▶ _Estratto della pagina_:
• • • • •

Giovedì 14 novembre alla libreria Rinascita di Sesto Fiorentino, per iniziativa del Club Jane Austin e del Salotto Conti, Paolo Vannini ha presentato, nell’ambito delle manifestazioni per il centenario della nascita di Primo Levi, la biografia dello scrittore torinese scritta da Daniele Pugliese e pubblicata da TESSERE, Questo è un uomo. Riportiamo la trascrizione della sua presentazione.

 

Voglio cominciare con un ricordo personale. Avevo circa vent’anni e andai a Torino a trovare i miei zii e mio cugino, che allora abitavano in quella città. Nella loro casa ebbi occasione di conoscere Renzo Levi, figlio di Primo, che era amico e compagno di scuola di mio cugino nel rinomato liceo classico D’Azeglio. Praticamente lo conobbi appena ma ricordo di aver notato una forte somiglianza fisica col padre.

Qualche giorno fa, sapendo di dover partecipare a questa serata, ho telefonato a miocugino pregandolo di dirmi quello che ricordava della famiglia Levi. E lui mi ha raccontato che andava spesso a casa dell’amico, ne ricordava anche l’indirizzo, Corso re Umberto 75, e aveva parlato tante volte con Primo Levi ma mai in modo degno di nota. Lo ricorda come un uomo schivo, gentile, che parlava veloce mangiandosi un po’ le parole, ma sempre chiuso nel suo studio a leggere e scrivere.

Mi ha raccontato però soprattutto un episodio, abbastanza comico: la casa di Levi, una vecchia, bella casa torinese nella quale regnava un’atmosfera che a mio cugino appariva molto composta rispetto a quella casinista di casa sua, non aveva il soffitto piatto ma a volta, dunque concavo e per questo molto alto. Così mio cugino e Renzo Levi giocavano in casa a pallavolo. Una volta mio cugino fece una schiacciata talmente forte da far crollare l’intonaco di mezza parete. Mi ha detto: «fosse successo a casa mia mio padre, cioè mio zio, ci avrebbe mangiati vivi tutti e due, invece Primo Levi uscì dallo studio e si rivolse a noi ragazzi in modo così sereno e comprensivo, e così anche la moglie Lucia, da lasciarmi davvero sorpreso».

• • • • •

▶ _Sezione dati_:

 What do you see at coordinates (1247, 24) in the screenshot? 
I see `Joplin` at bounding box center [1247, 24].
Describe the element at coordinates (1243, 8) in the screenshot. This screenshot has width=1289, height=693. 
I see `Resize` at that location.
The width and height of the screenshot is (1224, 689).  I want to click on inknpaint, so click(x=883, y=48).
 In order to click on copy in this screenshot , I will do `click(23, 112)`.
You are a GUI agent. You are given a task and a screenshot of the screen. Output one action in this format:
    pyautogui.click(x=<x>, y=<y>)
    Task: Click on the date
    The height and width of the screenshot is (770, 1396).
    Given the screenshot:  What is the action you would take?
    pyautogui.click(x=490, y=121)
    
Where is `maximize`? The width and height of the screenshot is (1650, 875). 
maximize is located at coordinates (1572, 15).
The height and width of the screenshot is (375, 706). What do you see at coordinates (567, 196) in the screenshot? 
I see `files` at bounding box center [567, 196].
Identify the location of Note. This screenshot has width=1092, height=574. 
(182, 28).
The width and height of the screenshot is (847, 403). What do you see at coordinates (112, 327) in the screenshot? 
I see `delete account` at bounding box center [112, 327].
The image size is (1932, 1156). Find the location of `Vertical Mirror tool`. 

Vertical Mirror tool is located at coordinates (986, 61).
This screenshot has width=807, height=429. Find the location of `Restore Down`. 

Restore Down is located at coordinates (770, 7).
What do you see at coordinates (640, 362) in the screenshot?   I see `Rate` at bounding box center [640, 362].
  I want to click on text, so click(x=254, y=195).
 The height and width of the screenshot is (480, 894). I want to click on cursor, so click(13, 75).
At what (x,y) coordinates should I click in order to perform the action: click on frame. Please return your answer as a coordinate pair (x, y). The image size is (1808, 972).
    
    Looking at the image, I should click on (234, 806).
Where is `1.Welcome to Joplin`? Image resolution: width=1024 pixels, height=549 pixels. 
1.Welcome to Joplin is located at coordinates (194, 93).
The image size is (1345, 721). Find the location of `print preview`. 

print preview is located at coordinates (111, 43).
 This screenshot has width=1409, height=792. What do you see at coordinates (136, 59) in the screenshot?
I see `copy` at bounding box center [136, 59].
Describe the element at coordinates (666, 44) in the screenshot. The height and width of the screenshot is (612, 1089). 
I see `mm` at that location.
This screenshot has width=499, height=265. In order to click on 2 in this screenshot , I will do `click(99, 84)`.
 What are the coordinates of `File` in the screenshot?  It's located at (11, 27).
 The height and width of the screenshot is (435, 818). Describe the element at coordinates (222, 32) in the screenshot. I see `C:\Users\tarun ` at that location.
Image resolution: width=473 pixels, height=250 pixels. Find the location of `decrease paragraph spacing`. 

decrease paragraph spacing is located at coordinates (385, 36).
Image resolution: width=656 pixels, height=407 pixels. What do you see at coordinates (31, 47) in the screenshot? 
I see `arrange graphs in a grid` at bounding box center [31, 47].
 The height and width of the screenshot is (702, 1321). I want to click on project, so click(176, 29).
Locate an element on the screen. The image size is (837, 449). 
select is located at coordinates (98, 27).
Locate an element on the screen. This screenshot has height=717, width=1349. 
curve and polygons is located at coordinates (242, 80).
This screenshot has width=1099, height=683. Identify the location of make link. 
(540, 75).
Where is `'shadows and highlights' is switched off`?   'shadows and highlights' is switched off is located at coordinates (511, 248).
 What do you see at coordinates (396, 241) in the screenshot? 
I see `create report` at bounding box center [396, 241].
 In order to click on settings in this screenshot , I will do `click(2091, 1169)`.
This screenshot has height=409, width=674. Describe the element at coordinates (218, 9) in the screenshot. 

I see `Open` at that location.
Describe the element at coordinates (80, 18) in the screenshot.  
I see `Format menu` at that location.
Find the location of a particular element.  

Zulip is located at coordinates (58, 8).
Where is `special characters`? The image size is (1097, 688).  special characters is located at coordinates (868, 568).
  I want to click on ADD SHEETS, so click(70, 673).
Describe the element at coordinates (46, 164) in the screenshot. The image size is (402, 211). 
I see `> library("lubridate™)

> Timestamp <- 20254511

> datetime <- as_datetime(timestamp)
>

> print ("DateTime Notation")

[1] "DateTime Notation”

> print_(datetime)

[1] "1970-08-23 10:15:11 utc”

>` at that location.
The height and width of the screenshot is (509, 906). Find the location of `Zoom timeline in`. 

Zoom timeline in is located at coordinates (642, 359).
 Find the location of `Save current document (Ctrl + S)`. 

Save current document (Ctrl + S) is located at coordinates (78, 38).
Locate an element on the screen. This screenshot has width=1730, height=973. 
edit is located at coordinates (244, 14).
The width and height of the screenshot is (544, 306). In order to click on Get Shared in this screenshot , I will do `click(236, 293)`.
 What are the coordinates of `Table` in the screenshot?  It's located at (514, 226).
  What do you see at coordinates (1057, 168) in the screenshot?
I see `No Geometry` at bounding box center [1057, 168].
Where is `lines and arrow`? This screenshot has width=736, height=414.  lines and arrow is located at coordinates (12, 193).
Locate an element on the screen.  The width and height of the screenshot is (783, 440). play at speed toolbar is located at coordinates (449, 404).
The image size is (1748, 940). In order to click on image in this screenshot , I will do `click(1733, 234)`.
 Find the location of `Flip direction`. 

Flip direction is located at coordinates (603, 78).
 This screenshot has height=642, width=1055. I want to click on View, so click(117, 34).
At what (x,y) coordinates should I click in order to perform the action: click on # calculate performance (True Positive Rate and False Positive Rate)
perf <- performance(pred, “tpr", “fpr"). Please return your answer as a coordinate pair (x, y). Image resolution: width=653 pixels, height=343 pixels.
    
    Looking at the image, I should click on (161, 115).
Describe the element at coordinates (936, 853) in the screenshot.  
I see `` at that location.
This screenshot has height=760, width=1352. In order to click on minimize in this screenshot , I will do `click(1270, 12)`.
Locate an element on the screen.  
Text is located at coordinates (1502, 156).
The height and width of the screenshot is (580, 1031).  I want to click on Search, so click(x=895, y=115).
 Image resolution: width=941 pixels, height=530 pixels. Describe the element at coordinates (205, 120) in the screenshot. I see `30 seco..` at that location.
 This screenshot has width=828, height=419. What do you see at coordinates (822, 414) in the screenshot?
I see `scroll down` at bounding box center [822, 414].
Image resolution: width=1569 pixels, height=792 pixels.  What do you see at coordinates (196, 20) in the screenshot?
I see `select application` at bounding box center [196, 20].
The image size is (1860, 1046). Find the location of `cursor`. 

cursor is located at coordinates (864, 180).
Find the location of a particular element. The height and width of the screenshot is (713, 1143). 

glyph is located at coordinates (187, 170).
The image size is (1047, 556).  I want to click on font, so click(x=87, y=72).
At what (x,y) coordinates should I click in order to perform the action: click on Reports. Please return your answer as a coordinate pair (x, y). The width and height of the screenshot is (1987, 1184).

• • • • •

▶ _Compiti da svolgere_:
**a)** Nell'estratto della pagina sulla biografia di Primo Levi, riduci a un elenco puntato il paragrafo che inizia con «Mi ha raccontato però soprattutto un episodio», conservandone i fatti principali.
**b)** Prosegui l'estratto della pagina sulla biografia di Primo Levi a partire dalla sua ultima frase.

▶ _Risultati dell'esercizio_:
**a)**
- La casa di Levi era una vecchia e bella casa torinese, con un'atmosfera molto più composta di quella di casa del cugino.
- Il soffitto era a volta, quindi concavo e molto alto, e per questo il cugino e Renzo Levi ci giocavano a pallavolo.
- Una volta una schiacciata del cugino fu così forte da far crollare l'intonaco di mezza parete.
- A casa del cugino il padre li avrebbe "mangiati vivi" entrambi. Primo Levi invece uscì dallo studio e si rivolse ai ragazzi in modo sereno e comprensivo, come fece anche la moglie Lucia, e il cugino ne rimase sorpreso.

**b)**
Poi però ha aggiunto: «peccato che non puoi parlare col babbo, cioè mio zio, perché lui lo conosceva meglio: erano insieme rappresentanti dei genitori al consiglio d’istituto del D’Azeglio».

Ecco io non potrò più interrogare mio zio perché è morto, ma mio cugino mi ha detto che lo zio, nonostante fosse politicamente di destra mentre Levi era di sinistra, ne aveva sempre parlato con grande stima e simpatia, come un uomo equo, equilibrato, tollerante, capace di ascoltare, rispettoso sempre.

Ma passiamo finalmente al libro dell’amico Daniele Pugliese, e cominciamo dal titolo: Questo è un uomo. Naturalmente è ispirato al libro di Primo Levi, Se questoè un uomo. Ma rimanda anchealla figura del filosofo Diogene che camminava per le strade in pieno giorno con una lanterna accesa dicendo «cerco l’uomo».

Ecco leggendo Primo Levi si ha proprio l’impressione, ce l’ha Daniele ma ce l’ho anch’io, di averlo trovato, di aver trovato un uomo. Naturalmente non nel senso di maschio ma in quello di essere umano, persona che sa essere uomo nel modo migliore.

Per Primo Levi una delle principali colpe dei nazisti è proprio aver reso non uomini gli uomini, cercando di cancellare la loro umanità, considerandoli Untermenschen, sottouomini, bestie o cose. E lo esprimevano con atteggiamenti che avevano valore simbolico come imporre un marchio sulla carne, come si fa con i buoi, tatuando una cifra che toglieva alle persone il nome e le faceva diventare numeri, oppure il viaggio dei prigionieri in vagoni bestiame chiusi, in modo da costringerli a giacere per giorni in mezzo ai propri rifiuti, o la mancata distribuzione di cucchiai, che pure c’erano, che costringeva i prigionieri a lappare la zuppa come cani, e così via.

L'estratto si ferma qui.